**EXERCISE AIM**.
A faithful copy is required. Print each line of the data exactly and omit the pictures.

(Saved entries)
======
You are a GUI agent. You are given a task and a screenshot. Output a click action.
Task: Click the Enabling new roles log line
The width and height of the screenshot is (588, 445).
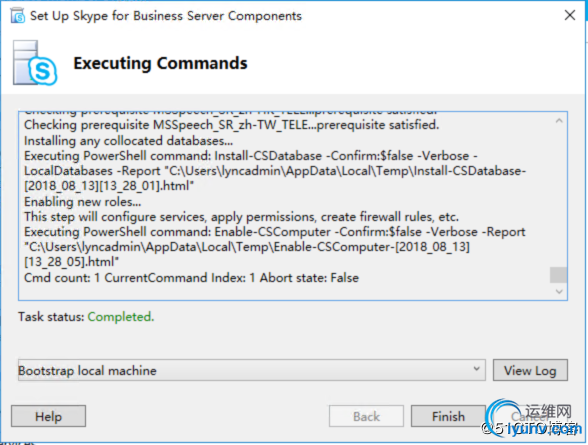click(82, 202)
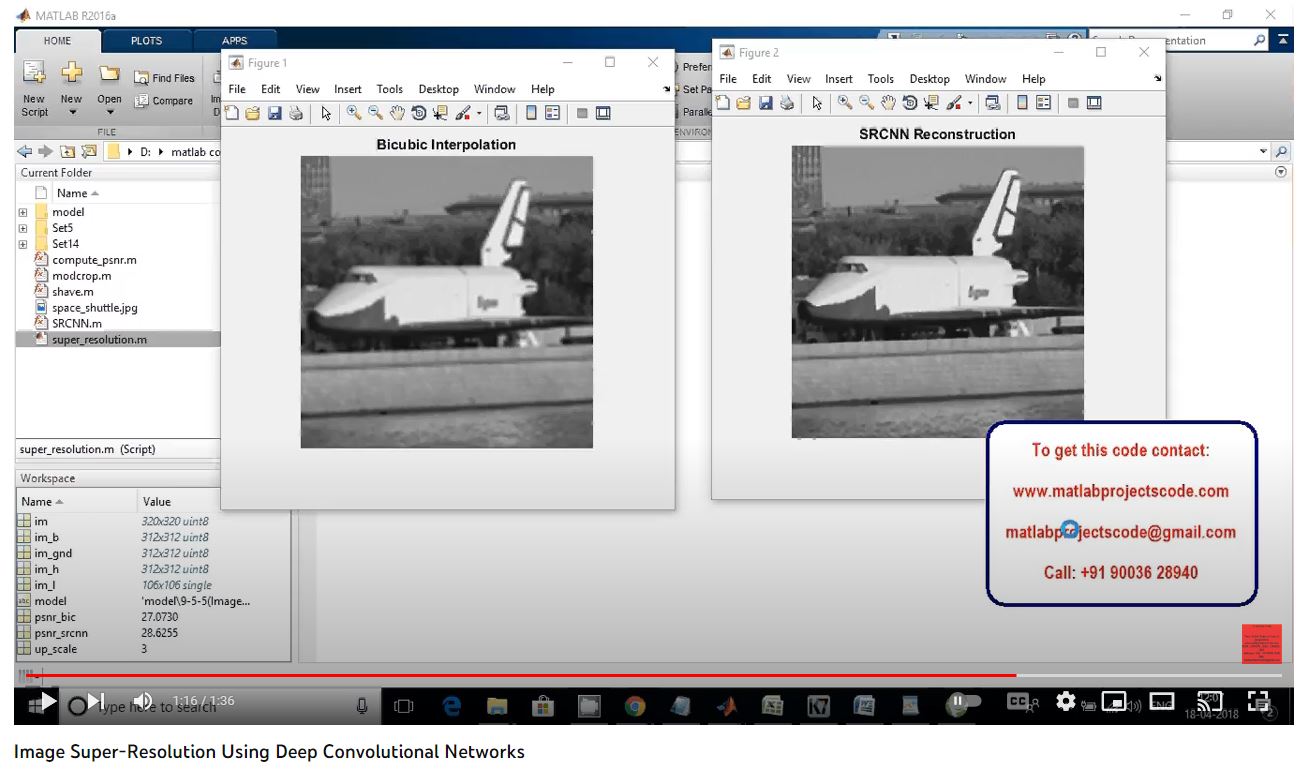Click the Find Files button
This screenshot has height=771, width=1302.
coord(165,78)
======
**ANSWER TO THIS PROBLEM**.
You are a GUI agent. You are given a task and a screenshot. Output a click action.
Task: Click the Enabling new roles log line
The width and height of the screenshot is (588, 445).
click(82, 202)
Click the Find Files button
This screenshot has height=771, width=1302.
coord(165,78)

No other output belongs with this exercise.